Austrian police said Tuesday that a deadly shooting rampage in Vienna had been carried out by a known Islamic extremist who had spent time in prison, as the country mourned the victims of its first major terror attack in decades.
Four people were killed during the assault on Monday night that saw Kujtim Fejzulai, a 20-year-old described as an Islamic State group sympathiser, open fire with an automatic weapon in a busy area of the historic Austrian capital before being shot dead by police.
Security forces swooped on 18 different addresses, including Fejzulai's home, and made 14 arrests as they looked for possible accomplices and sought to determine if he had acted alone.
After reviewing CCTV footage of the shooting spree, which took place not far from the historic Vienna opera house in an area teeming with people in bars and cafes, Interior Minister Karl Nehammer said the video "does not at this time show any evidence of a second attacker".
He told the APA news agency that the gunman was carrying an automatic weapon, a handgun and a machete and was wearing a fake explosive belt.
In a televised address on the first day of a new national coronavirus lockdown, Austrian Chancellor Sebastian Kurz condemned a "repulsive terror attack" and said the deceased were "an older man, an older woman, a young passer-by and a waitress."
His government will face questions about how an individual known to security forces had been able to buy weapons and cause panic on the streets of the capital, which was packed with people ahead of the lockdown.
The attack came after several Islamist atrocities in France, including an assault on churchgoers in the Mediterranean city of Nice, with security experts warning about the danger posed by jihadist groups and homegrown European extremists.
The recent re-publication of cartoons of the Prophet Mohammed in France have caused new tensions, sparking protests in some Muslim-majority countries and calls from several terror groups for their followers to take vengeance.
Nehammer said Fejzulai had been convicted of a terror offence in April last year for trying to travel to Syria.
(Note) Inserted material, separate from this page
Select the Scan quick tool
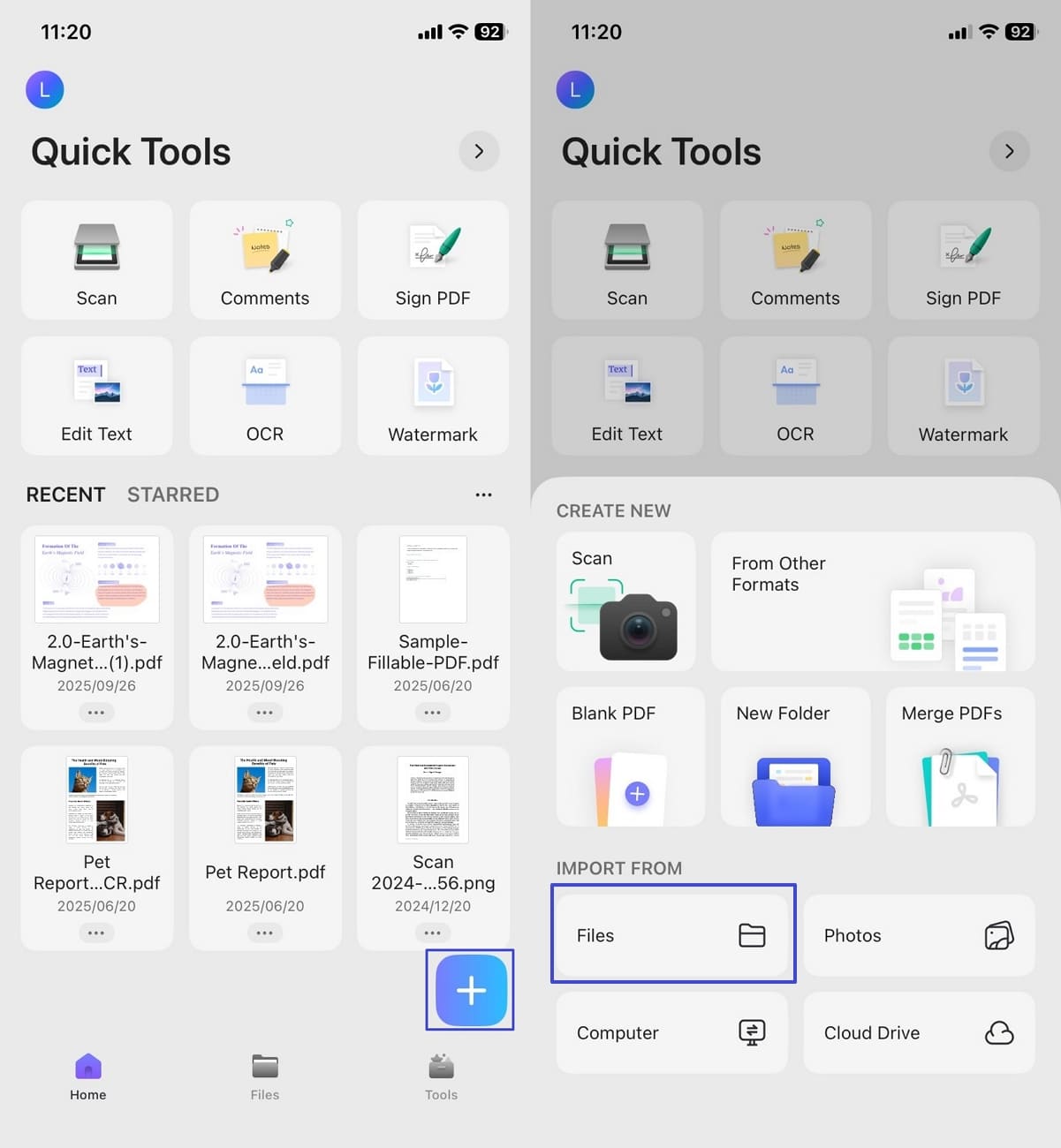This screenshot has height=1148, width=1061. (96, 261)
The dual Austrian and Macedonian national had then been admitted to a government-funded de-radicalisation programme and had managed to secure an early release from a 22-month prison sentence in December.
"The perpetrator managed to fool the de-radicalisation programme of the justice system, to fool the people in it, and to get an early release through this," Nehammer said.
A large swathe of central Vienna was cordoned off on Tuesday around the location of the shootings.
The president of Vienna's Jewish community Oskar Deutsch said shots had been fired "in the immediate vicinity" of the Stadttempel synagogue, but added that it was currently unknown whether the temple -- closed at the time -- had been the target.
Police officers could be seen combing the ground near the historic Schwedenplatz area looking for evidence.
The small Alpine nation of nine million people had until now been spared the sort of major attacks that have hit other European countries such as France, Germany and Britain in the last decade.
The last significant attacks date back to the 1970s and 1980s and were carried out by pro-Palestinian militants.
The bloodshed triggered an outpouring of solidarity from world leaders with French President Emmanuel Macron saying the French shared the "shock and sorrow" of the Austrian people.
Across the country, flags have been lowered to half-mast on public buildings and people observed a minute of silence at noon as church bells rang out in remembrance.
Kurz, President Van der Bellen and other officials took part in a wreath-laying ceremony in honour of the victims.
A total of 22 people were brought to Vienna hospitals over the course of the night with injuries from the attack, 14 with serious woundes and three in a critical but stable conditon.
Police said an officer was among those hurt.
The first shots were heard at around 8 pm (1900 GMT).
"It sounded like firecrackers, then we realised it was shots," said one witness quoted by public broadcaster ORF.
Another spoke of at least 50 shots being fired as police locked down the area.
"The police came in and said, 'you all have to stay inside because there's a probably a dead man there'," said waiter Jimmy Eroglu, 42, who heard the shooting as the attack unfolded near his restaurant.
Germany joined the Czech Republic in stepping up checks at their borders in order to stop possible accomplices.
"The fight against these assassins and those who instigate them is our common struggle," said Chancellor Angela Merkel.